The suit named the (then) Governor of New Jersey, Chris Christie, as well as the State’s Assistant Attorney General and the Director of the New Jersey Racing Commission. Christie took over the defense and argued that although New Jersey was potentially in violation of PASPA, the law itself was unconstitutional on tenth amendment (state’s rights) grounds. The District Court judge ruled in favor of the sports leagues; New Jersey appealed the decision, and it was upheld by a 3rd district appellate court as well.
Christie vowed to take it all the way to the top – the U.S. Supreme Court.
By the time Christie’s petition to the Supreme Court was accepted, The case had actually become “Murphy (rather than Christie) vs. National Collegiate Athletic Association,” as Phil Murphy had been elected Governor when Christie left the office to run for President.
In May of 2018, the court ruled 6-3 that PASPA was in fact a violation of the 10th amendment because it violated the principle that “any powers not expressly granted to the federal government by the constitution nor prohibited by it to the states would be reserved to each state respectively.”
It only took Gov. Murphy and the New Jersey state assembly one month to pass legislation allowing casinos and racetracks to take sports wagers.
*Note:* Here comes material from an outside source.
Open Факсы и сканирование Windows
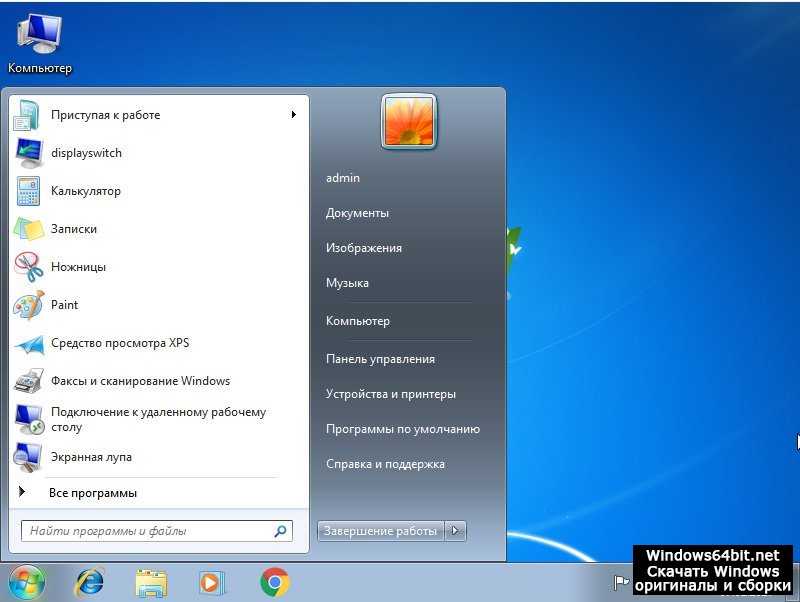 [140, 381]
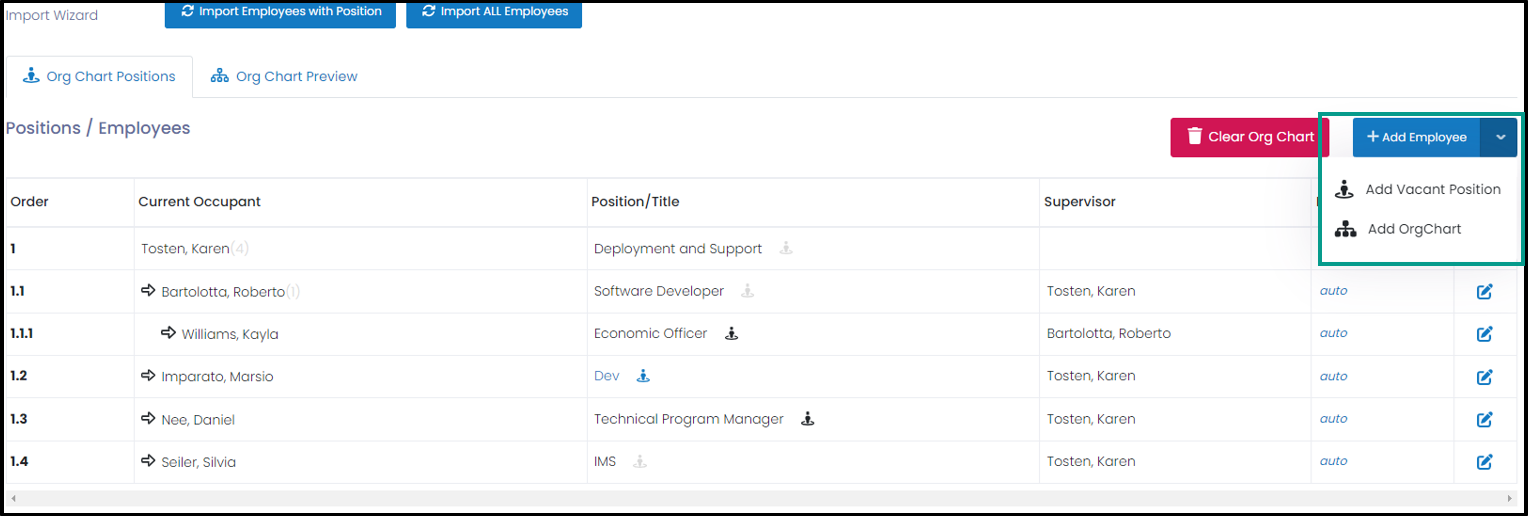
Task: Click the Add Employee button
Action: (1417, 137)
They also allow online wagers, though because the SCOTUS decision does not supersede the Federal Wire Act of 1961 – which outlaws wagers being placed over state lines – sports gaming operations must run all online operations from inside the state as well as verify that all wagers received are from bettors who are physically located in New Jersey.
What’s Next and Where is the Opportunity?
As of this writing, there are 11 states in which sports gambling has been legalized, 4 states (plus the District of Columbia) where legislation has been passed that will approve sports wagering in the near future, 26 states with some sort of legislation pending and only 9 states have yet to address the issue at all.
By now, you can probably see that there are going to be a lot of opportunities for profits in the industry.
The transition from illegal black markets to legal, regulated and taxed structures doesn’t happen overnight, and growing pains are common. (We’re also seeing the same sort of inconsistent progress in the marijuana industry.)
It’s estimated that $150 billion is wagered annually on sports in illegal markets. Because of the sometimes-glacial pace of regulatory change as well as the amount of time it takes for public opinion to change, that black market is definitely not going to disappear overnight.
As legal alternatives proliferate however, it’s hard not to see the black market for sports wagering slowly disappearing. Who wouldn’t prefer betting from the comfort of the couch with a credit card to meeting a bookie in a parking lot to exchange cash?
(In an analogous situation, during the prohibition of alcohol in the 1920s, black markets for homemade booze thrived, but dried up after prohibition was repealed. In 2019, can you imagine anyone drinking moonshine or bathtub gin when a wide variety of high quality and safe alcoholic beverages are available at the corner store?)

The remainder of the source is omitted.